#### Your instructions:
Go to the line holding "Collapse the Master section arrow" in the data below and repeat it exactly, then each line after it up to and including the one holding "You are a computer-use". Omit pictures.

#### Dataset:

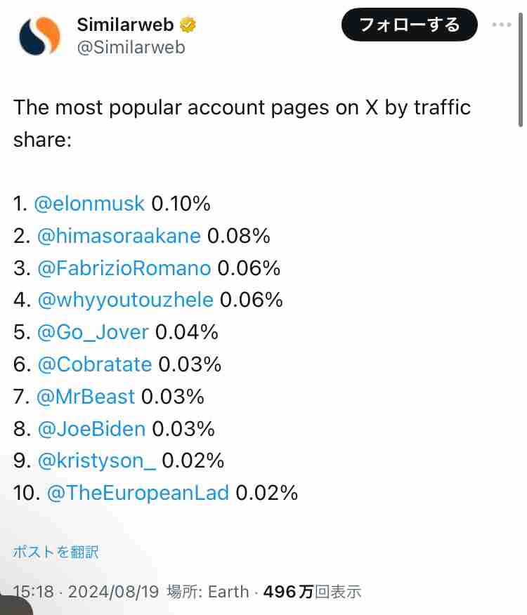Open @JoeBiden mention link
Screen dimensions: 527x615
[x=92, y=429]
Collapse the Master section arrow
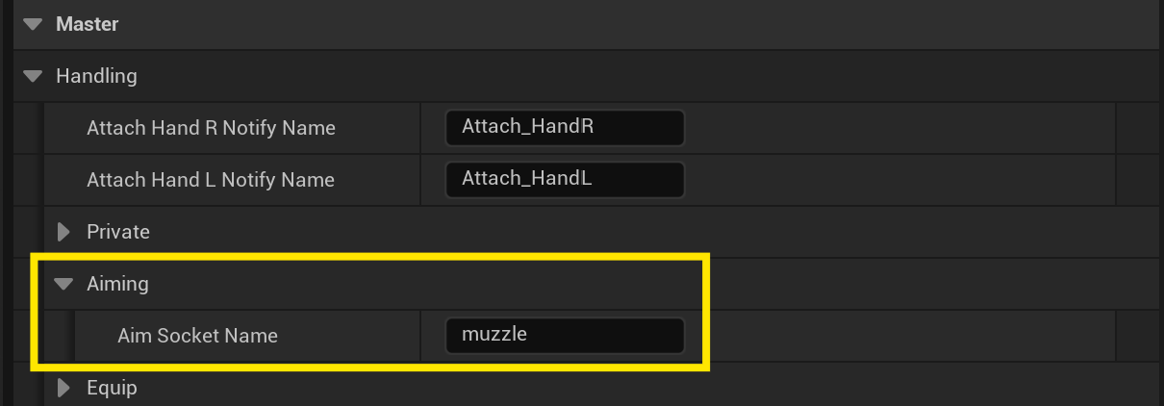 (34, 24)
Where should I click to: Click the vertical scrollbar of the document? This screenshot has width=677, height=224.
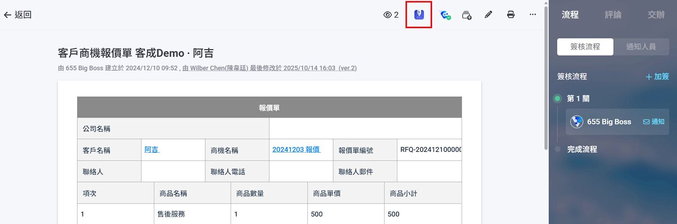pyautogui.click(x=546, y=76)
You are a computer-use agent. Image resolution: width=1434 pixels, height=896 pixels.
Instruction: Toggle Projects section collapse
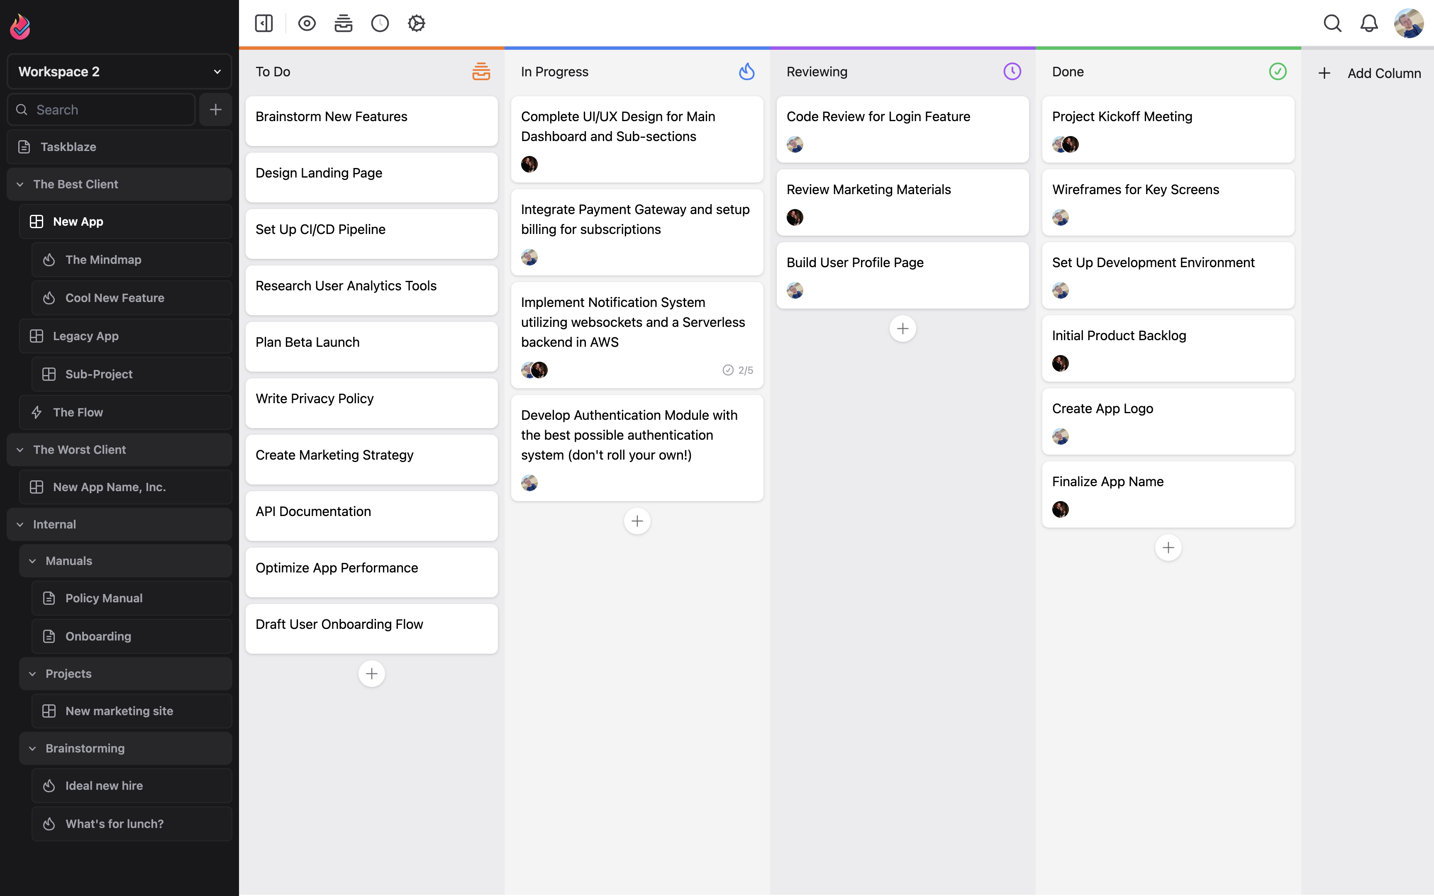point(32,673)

#### Task answer:
Collapse the Master section arrow
 (34, 24)
Where should I click to: Click the vertical scrollbar of the document? This screenshot has width=677, height=224.
pyautogui.click(x=546, y=76)
You are a computer-use agent. Image resolution: width=1434 pixels, height=896 pixels.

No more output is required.